Count the lines in the items below that contain the string "Instruction". Reply with the number alone.

Data shown

=====

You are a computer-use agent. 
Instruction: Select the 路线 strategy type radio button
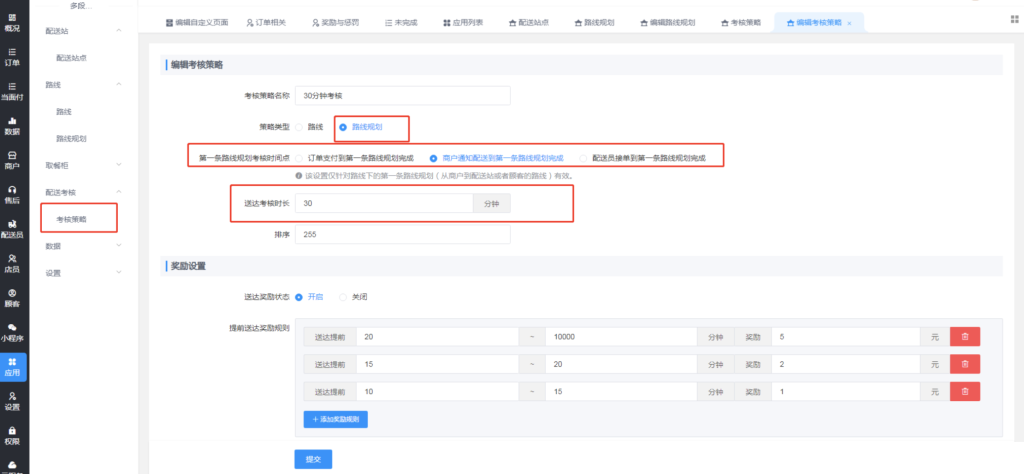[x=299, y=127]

=====

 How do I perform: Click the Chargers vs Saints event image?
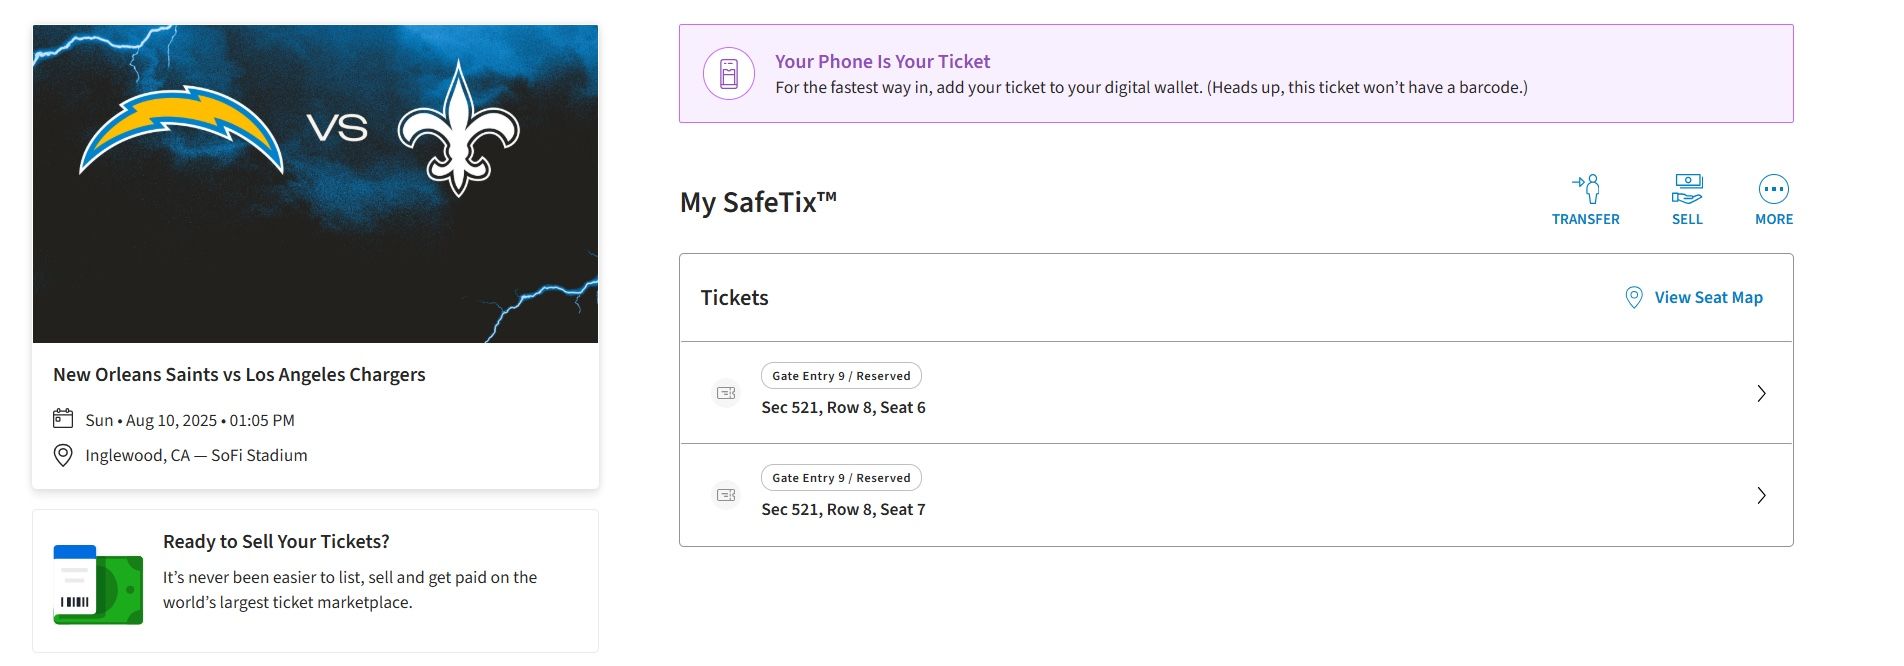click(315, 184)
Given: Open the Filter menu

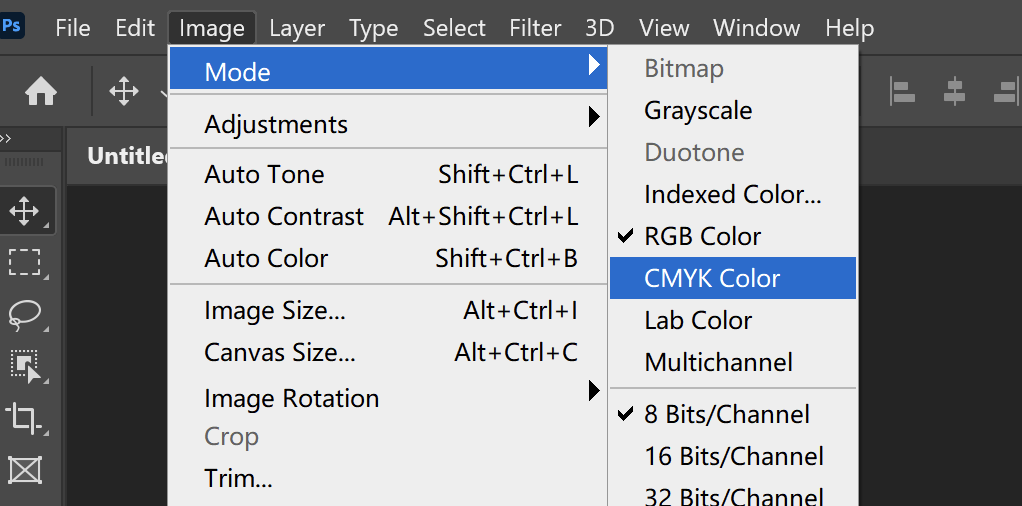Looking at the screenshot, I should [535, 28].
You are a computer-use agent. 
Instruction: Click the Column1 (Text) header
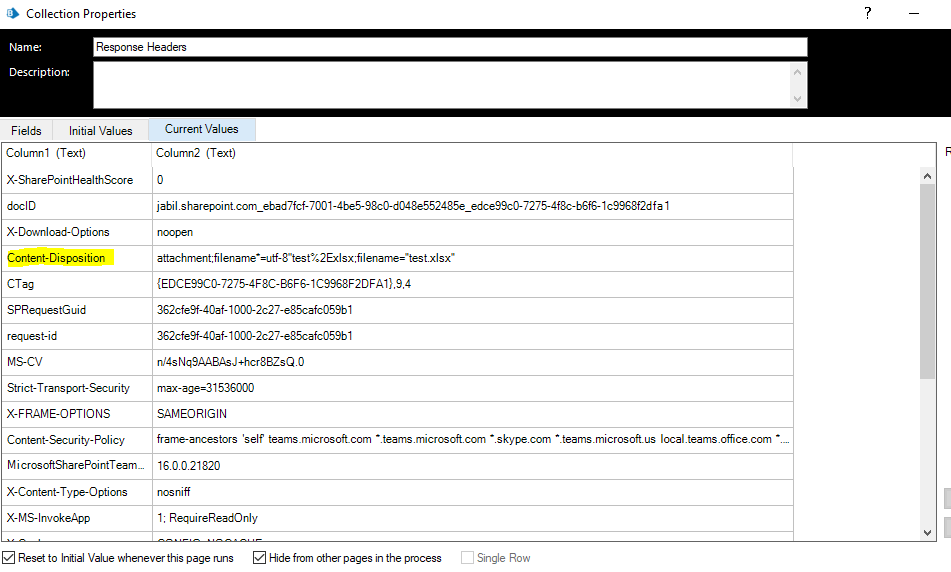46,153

=====

Completed exercise
2